▶ **TEXTE DE LA PAGE**:
Crise de la dette des pays en voie de développement
La crise de la dette des pays en voie de développement est une crise de la dette majeure des années 1980. Elle a été déclenchée en 1982 par l'incapacité du Mexique à rembourser ses emprunts, suivi rapidement de plusieurs pays en voie de développement, notamment en Amérique latine sur fond de contre-choc pétrolier.
Elle a un temps menacé le système bancaire mondial et a mis plus de 7 ans à être résolue. Elle reste associée en Amérique latine à une « décennie perdue » en matière de développement économique et social.
Contexte économique et financier
Modèle économique des pays en voie de développement
Au moment où survient la crise, la plupart des pays en voie de développement avaient adopté depuis des décennies et à des degrés divers une politique économique interventionniste où l'État menait l'industrialisation du pays. La croissance économique de ses pays avait été forte mais connaissait depuis quelques années un ralentissement. La politique industrielle était critiquée par sa gauche à cause de la diminution trop lente de la pauvreté qu'elle permettait et par sa droite pour l'inefficacité économique qu'on lui attribuait. Toutefois, la crise de la dette a touché tout autant les pays en voie de développement interventionnistes que les pays (relativement) plus libéraux[1].
Mondialisation financière
La mondialisation financière a vraisemblablement eu un effet déstabilisant, et notamment l'intégration des marchés monétaires et l'expansion rapide du marché des eurodollars.
Le choc pétrolier de 1973 a généré des surplus de dollars que les pays arabes exportateurs de pétrole ont cherché à « recycler » avec l'aide des grandes banques internationales basées à Londres. Ces banques ont accordé plus facilement des prêts risqués, en impliquant des pays en voie de développement et leurs banques. En 1974 par exemple, la libéralisation du secteur bancaire mexicain a permis aux banques mexicaines d'opérer sur le marché des eurodollars et de souscrire à des emprunts syndiqués auprès des grandes banques internationales (cette forme contractuelle d'emprunts posera des problèmes lors des restructurations[2]) avant de re-prêter cet argent aux entreprises et administrations publiques mexicaines. Les banques mexicaines profitaient de taux d'intérêt avantageux mais se sont mises en danger (positions de change risquées, mauvaise gestion des maturités et des taux d'intérêts)[3].

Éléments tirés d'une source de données
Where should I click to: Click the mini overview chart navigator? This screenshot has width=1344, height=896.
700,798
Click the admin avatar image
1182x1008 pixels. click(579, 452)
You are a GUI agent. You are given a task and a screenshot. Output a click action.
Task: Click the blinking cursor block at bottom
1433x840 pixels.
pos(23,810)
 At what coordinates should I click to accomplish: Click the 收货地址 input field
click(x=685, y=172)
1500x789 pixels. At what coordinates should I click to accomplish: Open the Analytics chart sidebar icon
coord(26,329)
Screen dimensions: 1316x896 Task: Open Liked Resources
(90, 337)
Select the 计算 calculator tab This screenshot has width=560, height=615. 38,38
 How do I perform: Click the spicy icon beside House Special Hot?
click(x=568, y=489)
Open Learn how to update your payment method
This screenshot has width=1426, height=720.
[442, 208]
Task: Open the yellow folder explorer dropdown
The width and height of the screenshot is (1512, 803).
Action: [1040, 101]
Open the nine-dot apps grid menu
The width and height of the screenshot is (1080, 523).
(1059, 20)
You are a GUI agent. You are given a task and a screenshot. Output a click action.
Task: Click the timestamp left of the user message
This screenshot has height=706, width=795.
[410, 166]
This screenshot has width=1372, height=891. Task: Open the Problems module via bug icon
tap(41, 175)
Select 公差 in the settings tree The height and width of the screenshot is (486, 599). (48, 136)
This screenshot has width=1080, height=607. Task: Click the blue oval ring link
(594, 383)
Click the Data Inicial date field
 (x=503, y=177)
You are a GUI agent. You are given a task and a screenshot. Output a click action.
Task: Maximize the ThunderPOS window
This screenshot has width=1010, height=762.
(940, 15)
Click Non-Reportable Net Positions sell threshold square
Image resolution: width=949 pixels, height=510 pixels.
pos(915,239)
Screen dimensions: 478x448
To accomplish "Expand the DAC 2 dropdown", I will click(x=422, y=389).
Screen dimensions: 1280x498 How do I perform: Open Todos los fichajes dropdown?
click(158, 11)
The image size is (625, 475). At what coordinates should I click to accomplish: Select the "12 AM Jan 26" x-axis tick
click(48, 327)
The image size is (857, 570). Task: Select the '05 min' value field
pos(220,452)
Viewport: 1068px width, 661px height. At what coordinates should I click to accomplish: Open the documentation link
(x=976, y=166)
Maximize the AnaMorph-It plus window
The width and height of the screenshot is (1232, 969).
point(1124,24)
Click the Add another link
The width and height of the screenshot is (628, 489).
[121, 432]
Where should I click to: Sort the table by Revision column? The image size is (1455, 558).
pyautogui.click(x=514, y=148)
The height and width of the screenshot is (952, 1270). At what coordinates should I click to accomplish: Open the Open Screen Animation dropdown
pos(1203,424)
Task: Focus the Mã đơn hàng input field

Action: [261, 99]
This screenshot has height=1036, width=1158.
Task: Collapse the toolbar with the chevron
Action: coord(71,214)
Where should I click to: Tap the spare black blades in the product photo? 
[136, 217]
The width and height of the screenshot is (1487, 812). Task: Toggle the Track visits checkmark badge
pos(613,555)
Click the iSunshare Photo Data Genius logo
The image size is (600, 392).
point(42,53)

▶ **TRAVAIL À FAIRE**:
Répondez à ces questions à l'aide du texte sur la crise de la dette.
(a) En quelle année l'incapacité du Mexique à rembourser ses emprunts a-t-elle déclenché la crise ?
(b) Combien de temps la crise a-t-elle mis à être résolue ?
(c) En quelle année la libéralisation du secteur bancaire mexicain a-t-elle permis aux banques mexicaines d'opérer sur le marché des eurodollars ?
Ce matériel n'a aucun lien avec le texte de la page.

▶ **SOLUTION PROPOSÉE**:
(a) En 1982.
(b) Plus de 7 ans.
(c) En 1974.